# Brief
Given the material below, return only the lines starting at the line with "Click the JA user avatar" and ending at the line with "Screen dimensions: 800x500", exactly as they appear.

*** Opening Supplied records ***

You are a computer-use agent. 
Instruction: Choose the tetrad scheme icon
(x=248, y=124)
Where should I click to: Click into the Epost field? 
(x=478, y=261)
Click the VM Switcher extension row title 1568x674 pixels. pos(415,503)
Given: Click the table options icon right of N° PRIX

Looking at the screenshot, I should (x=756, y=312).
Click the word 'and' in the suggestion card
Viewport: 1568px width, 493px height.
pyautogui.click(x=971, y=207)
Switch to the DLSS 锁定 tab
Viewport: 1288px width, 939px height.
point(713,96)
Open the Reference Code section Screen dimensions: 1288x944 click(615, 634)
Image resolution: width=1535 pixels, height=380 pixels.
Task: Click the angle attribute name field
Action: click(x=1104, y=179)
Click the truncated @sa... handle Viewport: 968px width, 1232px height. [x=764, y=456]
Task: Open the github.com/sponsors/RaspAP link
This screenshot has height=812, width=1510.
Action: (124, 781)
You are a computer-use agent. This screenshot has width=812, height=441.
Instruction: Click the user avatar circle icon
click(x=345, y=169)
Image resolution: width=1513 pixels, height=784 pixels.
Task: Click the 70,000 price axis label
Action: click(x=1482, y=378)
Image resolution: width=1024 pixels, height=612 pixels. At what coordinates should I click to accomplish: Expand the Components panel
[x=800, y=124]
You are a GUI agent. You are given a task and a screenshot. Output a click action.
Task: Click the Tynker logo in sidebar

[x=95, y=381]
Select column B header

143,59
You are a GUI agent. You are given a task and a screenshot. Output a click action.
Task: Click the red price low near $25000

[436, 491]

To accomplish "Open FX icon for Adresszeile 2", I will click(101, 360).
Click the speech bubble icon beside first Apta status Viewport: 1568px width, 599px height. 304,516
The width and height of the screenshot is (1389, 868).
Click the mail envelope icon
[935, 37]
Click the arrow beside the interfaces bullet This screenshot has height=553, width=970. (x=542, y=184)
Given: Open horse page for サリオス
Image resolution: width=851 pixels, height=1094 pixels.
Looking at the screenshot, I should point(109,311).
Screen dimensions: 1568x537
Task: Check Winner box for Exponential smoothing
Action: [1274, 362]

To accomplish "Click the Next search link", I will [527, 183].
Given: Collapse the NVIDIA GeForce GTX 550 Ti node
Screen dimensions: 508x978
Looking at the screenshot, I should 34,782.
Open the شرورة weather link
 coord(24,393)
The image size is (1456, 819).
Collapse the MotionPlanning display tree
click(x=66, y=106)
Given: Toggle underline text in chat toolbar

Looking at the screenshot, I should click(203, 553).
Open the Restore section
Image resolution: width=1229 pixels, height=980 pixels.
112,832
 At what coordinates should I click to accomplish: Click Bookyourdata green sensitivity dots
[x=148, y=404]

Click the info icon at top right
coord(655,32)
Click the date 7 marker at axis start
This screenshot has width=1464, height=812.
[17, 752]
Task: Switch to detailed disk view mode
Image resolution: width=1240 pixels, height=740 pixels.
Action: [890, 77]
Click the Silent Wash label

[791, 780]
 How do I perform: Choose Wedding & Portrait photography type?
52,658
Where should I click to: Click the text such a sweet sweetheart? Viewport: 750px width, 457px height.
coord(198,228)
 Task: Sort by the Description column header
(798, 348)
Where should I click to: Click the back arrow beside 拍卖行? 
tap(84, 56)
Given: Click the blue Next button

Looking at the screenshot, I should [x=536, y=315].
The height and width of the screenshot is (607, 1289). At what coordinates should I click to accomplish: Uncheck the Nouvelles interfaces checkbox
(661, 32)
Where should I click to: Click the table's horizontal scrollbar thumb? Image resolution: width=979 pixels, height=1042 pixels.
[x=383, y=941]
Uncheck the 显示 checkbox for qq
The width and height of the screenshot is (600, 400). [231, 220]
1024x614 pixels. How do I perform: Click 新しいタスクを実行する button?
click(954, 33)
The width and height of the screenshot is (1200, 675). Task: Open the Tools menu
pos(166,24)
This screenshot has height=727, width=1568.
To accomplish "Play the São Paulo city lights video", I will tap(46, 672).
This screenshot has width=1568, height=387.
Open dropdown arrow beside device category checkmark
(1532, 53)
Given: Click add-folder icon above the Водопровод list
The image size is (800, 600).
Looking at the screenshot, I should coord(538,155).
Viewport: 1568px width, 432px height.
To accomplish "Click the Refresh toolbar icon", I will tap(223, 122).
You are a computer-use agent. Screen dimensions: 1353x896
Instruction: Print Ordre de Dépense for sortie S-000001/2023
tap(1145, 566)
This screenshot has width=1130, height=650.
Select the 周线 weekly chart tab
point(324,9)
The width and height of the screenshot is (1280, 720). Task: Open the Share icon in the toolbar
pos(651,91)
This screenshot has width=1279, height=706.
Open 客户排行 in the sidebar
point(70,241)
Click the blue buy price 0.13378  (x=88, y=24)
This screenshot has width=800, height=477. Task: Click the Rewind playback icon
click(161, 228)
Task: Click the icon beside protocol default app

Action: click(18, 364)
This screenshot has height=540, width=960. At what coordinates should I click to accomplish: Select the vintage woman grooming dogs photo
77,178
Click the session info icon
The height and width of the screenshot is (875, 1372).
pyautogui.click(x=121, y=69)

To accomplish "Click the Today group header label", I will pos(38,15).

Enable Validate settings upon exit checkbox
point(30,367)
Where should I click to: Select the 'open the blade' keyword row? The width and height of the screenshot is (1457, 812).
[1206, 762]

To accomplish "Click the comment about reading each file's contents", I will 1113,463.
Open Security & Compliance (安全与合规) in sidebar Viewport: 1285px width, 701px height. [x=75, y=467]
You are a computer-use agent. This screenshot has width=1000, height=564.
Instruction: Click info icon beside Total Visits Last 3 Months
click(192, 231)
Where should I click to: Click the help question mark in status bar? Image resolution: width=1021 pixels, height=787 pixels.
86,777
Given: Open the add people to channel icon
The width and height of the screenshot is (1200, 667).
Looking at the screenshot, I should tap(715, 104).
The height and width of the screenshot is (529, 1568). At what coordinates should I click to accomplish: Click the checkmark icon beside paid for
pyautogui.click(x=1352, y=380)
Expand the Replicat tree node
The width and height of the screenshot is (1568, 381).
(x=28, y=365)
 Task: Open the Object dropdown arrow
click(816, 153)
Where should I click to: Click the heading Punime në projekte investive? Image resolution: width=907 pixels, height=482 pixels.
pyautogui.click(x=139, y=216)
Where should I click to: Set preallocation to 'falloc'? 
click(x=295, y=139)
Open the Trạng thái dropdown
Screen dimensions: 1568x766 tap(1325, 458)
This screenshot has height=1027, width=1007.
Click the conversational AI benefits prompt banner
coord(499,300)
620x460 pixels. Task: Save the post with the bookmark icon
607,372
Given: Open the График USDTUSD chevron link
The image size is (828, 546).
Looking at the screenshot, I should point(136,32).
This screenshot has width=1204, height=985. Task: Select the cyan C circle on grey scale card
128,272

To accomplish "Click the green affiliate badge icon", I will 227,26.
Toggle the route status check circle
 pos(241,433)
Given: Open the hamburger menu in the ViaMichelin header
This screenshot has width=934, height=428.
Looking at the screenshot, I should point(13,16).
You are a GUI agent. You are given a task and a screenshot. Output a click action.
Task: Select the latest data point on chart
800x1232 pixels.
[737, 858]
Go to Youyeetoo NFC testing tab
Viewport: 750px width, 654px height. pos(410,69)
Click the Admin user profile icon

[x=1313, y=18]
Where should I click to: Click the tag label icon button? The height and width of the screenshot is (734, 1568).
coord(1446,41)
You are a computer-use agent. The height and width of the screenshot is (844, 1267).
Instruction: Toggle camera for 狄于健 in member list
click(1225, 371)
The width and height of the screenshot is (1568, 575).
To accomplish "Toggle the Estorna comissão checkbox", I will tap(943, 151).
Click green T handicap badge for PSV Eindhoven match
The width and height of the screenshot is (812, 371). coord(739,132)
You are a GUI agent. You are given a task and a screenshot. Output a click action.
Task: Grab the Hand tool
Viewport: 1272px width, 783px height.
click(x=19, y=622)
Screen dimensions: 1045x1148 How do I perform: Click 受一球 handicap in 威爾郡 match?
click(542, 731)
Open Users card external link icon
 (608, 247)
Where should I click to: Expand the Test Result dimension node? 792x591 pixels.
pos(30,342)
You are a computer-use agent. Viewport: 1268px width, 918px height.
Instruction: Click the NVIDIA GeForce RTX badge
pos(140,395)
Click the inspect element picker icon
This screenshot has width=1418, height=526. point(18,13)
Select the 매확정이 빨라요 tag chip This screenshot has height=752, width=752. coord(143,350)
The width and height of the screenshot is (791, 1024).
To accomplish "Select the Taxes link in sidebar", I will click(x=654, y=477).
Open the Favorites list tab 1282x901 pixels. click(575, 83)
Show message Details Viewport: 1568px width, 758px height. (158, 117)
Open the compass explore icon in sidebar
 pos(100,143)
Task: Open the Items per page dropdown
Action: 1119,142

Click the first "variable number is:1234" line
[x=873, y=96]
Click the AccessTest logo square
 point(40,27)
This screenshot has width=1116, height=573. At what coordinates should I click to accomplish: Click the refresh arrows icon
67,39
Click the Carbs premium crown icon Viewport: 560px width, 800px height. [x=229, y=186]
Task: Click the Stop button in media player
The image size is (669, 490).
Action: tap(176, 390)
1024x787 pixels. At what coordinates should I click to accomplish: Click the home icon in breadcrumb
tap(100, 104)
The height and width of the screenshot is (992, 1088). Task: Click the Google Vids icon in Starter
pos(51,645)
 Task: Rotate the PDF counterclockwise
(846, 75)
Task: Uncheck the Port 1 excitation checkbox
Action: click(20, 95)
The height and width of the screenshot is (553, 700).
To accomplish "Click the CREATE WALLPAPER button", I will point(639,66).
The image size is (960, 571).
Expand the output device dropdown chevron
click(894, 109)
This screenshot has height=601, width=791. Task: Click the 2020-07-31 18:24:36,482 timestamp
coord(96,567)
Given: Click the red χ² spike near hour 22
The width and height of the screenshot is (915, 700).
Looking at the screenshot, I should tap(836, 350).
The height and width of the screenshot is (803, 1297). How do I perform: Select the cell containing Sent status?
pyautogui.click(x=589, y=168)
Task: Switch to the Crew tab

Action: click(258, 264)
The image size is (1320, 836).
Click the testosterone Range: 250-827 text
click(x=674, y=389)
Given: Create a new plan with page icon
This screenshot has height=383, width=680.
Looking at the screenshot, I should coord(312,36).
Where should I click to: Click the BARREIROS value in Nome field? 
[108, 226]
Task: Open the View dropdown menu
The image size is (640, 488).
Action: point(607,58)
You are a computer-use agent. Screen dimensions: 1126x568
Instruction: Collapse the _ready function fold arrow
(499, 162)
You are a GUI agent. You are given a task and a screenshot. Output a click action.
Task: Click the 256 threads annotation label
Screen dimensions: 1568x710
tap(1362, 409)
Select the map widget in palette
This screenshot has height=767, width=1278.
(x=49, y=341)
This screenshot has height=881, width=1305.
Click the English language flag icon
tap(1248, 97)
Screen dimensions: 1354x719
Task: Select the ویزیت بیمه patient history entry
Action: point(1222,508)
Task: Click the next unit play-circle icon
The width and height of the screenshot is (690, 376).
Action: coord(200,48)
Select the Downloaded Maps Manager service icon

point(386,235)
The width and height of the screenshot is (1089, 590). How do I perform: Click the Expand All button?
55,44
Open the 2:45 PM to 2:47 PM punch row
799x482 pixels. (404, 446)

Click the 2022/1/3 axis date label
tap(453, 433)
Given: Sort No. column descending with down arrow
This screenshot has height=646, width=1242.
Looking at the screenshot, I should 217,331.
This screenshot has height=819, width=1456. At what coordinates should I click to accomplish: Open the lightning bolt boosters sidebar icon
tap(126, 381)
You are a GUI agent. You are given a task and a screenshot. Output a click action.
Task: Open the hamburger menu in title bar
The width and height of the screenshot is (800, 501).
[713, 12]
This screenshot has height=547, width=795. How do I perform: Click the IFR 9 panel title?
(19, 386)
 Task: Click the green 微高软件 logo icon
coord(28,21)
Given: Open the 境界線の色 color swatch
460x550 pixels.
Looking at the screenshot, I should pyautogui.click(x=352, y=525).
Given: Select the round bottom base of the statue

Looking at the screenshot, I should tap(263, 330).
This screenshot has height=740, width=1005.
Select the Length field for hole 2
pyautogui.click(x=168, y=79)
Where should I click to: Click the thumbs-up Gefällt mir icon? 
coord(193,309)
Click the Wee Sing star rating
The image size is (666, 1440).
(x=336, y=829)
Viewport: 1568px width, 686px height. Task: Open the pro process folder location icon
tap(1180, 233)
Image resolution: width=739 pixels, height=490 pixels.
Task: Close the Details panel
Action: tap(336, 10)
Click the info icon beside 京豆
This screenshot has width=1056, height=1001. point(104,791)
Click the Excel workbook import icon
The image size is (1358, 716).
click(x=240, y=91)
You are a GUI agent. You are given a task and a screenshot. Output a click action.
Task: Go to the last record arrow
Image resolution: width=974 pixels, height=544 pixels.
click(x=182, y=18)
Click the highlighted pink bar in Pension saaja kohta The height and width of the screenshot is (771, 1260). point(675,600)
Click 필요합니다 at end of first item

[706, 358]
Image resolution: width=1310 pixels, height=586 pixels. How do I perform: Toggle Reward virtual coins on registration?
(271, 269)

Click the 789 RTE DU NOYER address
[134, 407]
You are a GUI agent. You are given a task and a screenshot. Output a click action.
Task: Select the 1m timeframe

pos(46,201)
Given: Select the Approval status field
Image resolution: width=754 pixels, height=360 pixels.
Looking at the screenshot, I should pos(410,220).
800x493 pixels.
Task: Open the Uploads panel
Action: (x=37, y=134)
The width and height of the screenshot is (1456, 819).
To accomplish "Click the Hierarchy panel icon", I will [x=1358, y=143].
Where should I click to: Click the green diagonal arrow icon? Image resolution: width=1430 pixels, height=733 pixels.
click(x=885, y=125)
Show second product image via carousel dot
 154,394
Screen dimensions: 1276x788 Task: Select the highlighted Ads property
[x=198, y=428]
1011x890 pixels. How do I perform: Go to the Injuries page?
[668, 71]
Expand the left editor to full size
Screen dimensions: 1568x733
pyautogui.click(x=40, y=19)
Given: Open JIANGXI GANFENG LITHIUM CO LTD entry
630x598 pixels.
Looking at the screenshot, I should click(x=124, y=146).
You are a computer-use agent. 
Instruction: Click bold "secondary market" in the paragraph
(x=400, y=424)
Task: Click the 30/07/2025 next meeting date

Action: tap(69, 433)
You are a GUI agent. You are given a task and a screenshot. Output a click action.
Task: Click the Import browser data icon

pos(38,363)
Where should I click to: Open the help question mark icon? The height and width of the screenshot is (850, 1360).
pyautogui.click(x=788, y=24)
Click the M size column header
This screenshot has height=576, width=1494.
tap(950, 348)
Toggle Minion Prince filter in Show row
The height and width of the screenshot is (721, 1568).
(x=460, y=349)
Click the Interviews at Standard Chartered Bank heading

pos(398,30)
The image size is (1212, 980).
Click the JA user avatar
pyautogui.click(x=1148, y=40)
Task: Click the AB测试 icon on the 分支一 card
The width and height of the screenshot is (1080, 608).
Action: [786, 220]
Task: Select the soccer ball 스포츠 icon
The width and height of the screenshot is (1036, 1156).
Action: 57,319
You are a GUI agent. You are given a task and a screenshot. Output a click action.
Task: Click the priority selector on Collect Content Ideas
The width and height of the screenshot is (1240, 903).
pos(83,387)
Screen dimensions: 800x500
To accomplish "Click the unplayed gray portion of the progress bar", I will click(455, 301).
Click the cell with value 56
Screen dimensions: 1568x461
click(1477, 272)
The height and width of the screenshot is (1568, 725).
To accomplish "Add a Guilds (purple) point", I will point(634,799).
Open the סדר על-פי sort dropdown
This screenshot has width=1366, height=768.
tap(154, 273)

*** Closing Supplied records ***

# Output of the exercise
Click the JA user avatar
pyautogui.click(x=1148, y=40)
Task: Click the AB测试 icon on the 分支一 card
The width and height of the screenshot is (1080, 608).
Action: [786, 220]
Task: Select the soccer ball 스포츠 icon
The width and height of the screenshot is (1036, 1156).
Action: 57,319
You are a GUI agent. You are given a task and a screenshot. Output a click action.
Task: Click the priority selector on Collect Content Ideas
The width and height of the screenshot is (1240, 903).
pos(83,387)
Screen dimensions: 800x500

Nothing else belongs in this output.